** start of Records for this task **

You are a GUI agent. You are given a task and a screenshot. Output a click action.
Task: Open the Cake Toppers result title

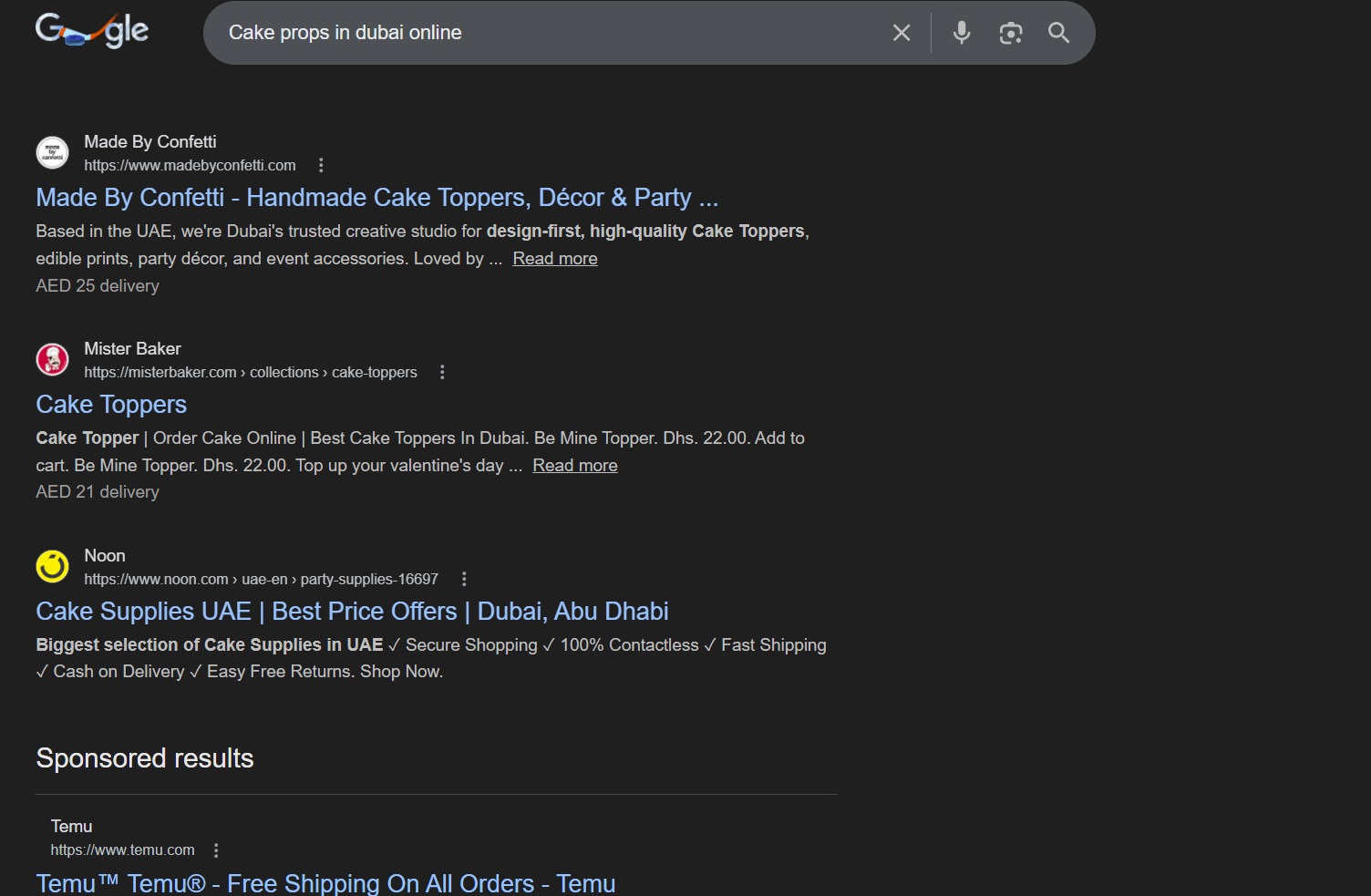point(111,405)
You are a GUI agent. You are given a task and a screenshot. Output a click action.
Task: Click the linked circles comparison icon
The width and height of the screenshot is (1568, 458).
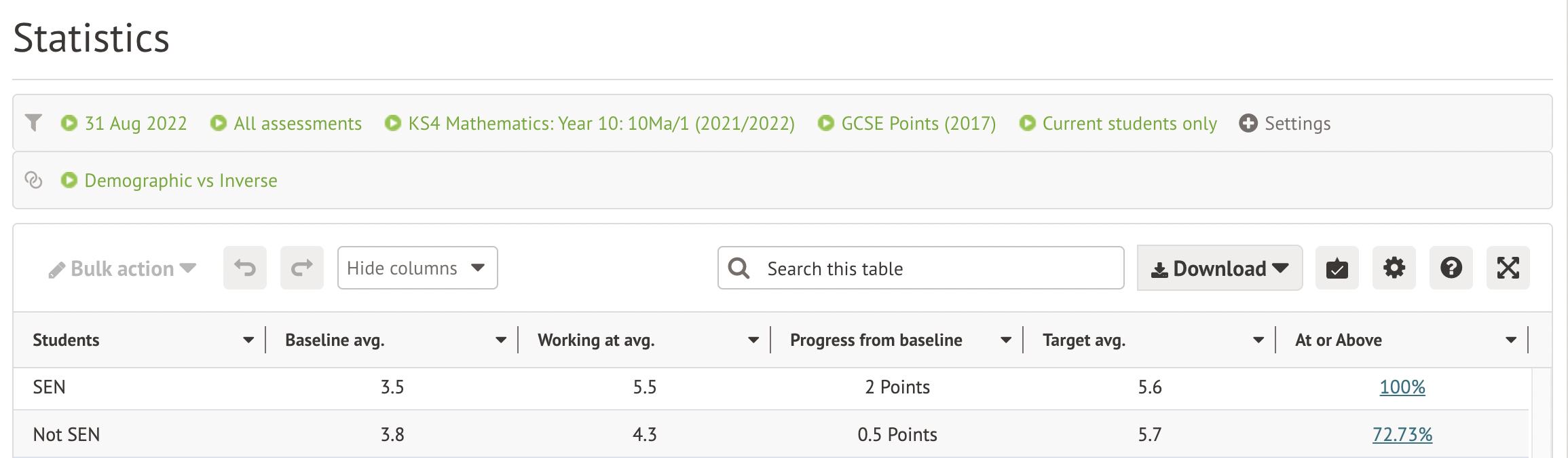(33, 180)
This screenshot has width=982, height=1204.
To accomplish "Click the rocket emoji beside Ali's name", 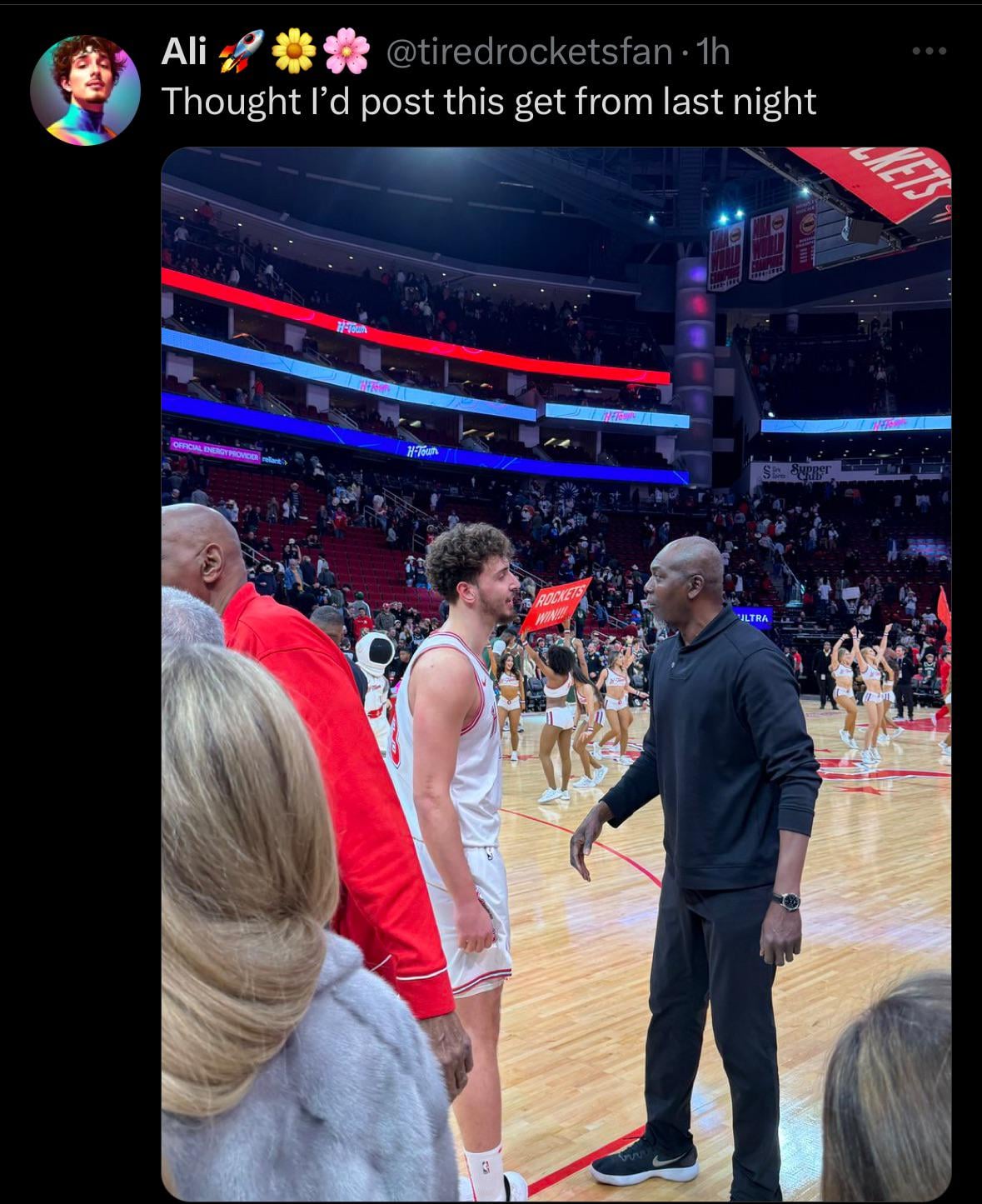I will [x=241, y=52].
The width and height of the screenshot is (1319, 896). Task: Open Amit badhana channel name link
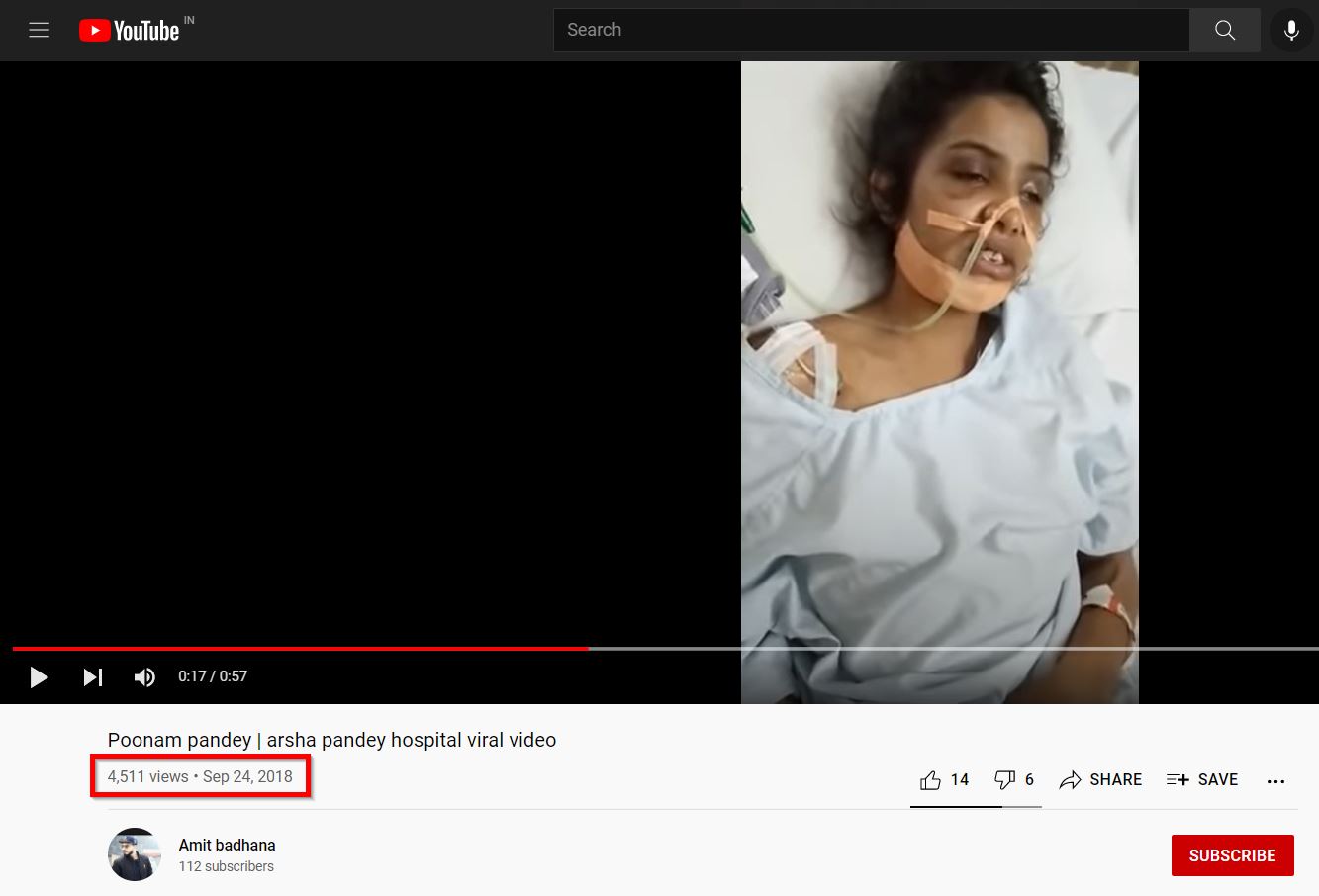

** end of Records for this task **

Exercise brief: Count the lines of the entries that contain the string "height", treating uppercase and lowercase as different. Give only the number.

Solution to the exercise: 3